Patricia Cornwell: Hornet's Nest

Patricia Cornwell: Hornet's Nest

Detective-fiction author Patricia Cornwell has enjoyed enormous success and built a fanatical fan base with her Kay Scarpetta novels, an absorbing series which combines the fascinating nuts and bolts of forensic medicine with good, solid adventure plotting. With Hornet's Nest, Cornwell breaks with her established storylines to give us a police procedural. Andy Brazil is a crime-beat writer for The Charlotte Observer who wants to ride and work side by side with patrolling officers. He finds himself at odds with Deputy Chief Virginia West, who harbors the traditional cop's hatred of journalists. What happens next is, disappointingly, a bit predictable.
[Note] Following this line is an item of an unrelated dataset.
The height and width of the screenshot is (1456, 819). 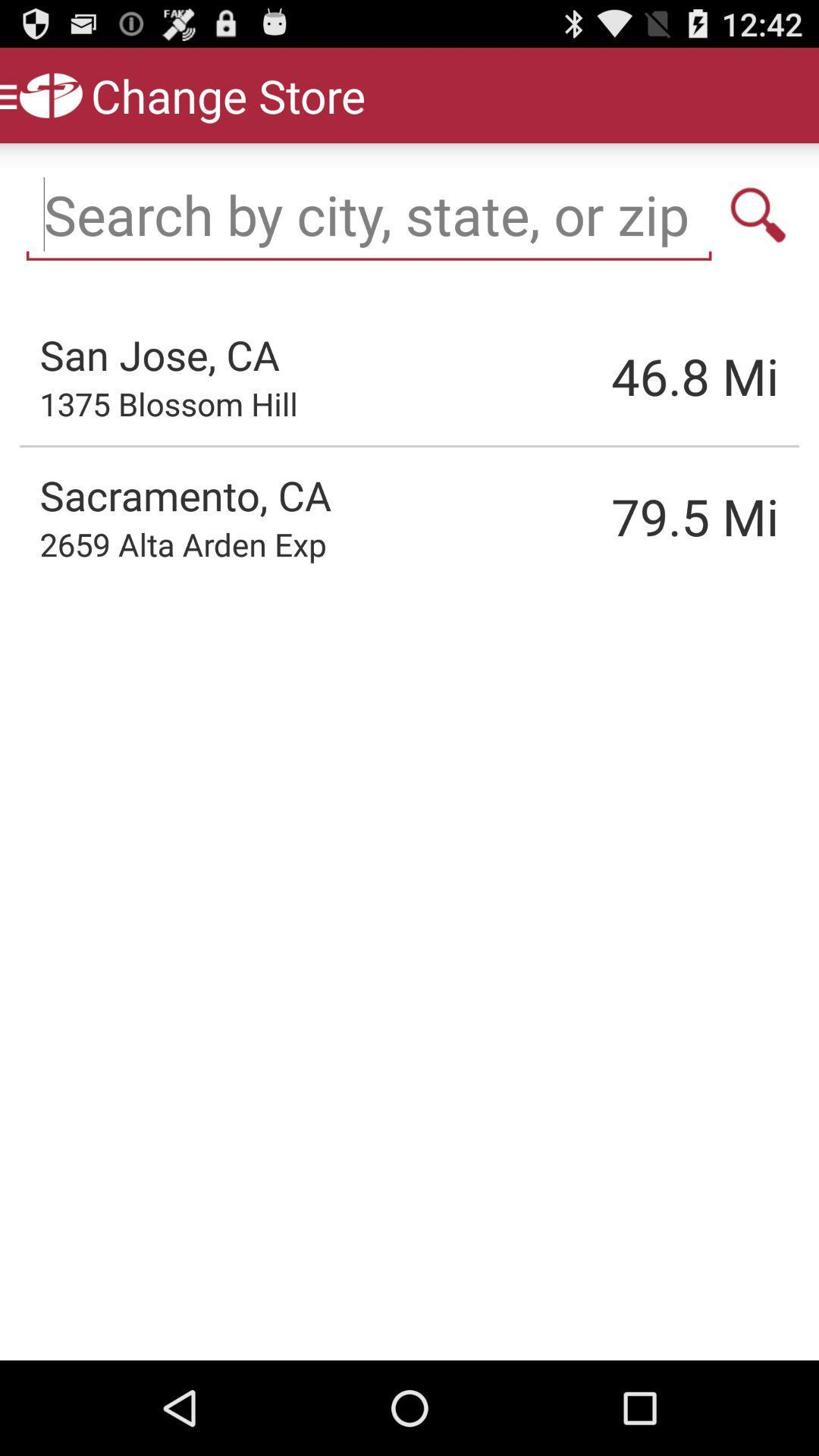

Cornwell can't seem to pull off a standard cop story, falling victim to cliches which she should have outgrown by now. Her characters are heroic by the classic definition: They try so hard to be good at what they do that it leads to their downfall, coming off as self-important, tiresome and a little too perfect in the process. Even the action is standard gritty-city fare, equally recognizable to pulp readers and TV movie fans. Those rabid fans of Cornwell's past work will buy it in droves, of course, but more gourmandizing readers should pick up her vastly superior first seven mysteries and let CBS adapt Hornet's Nest.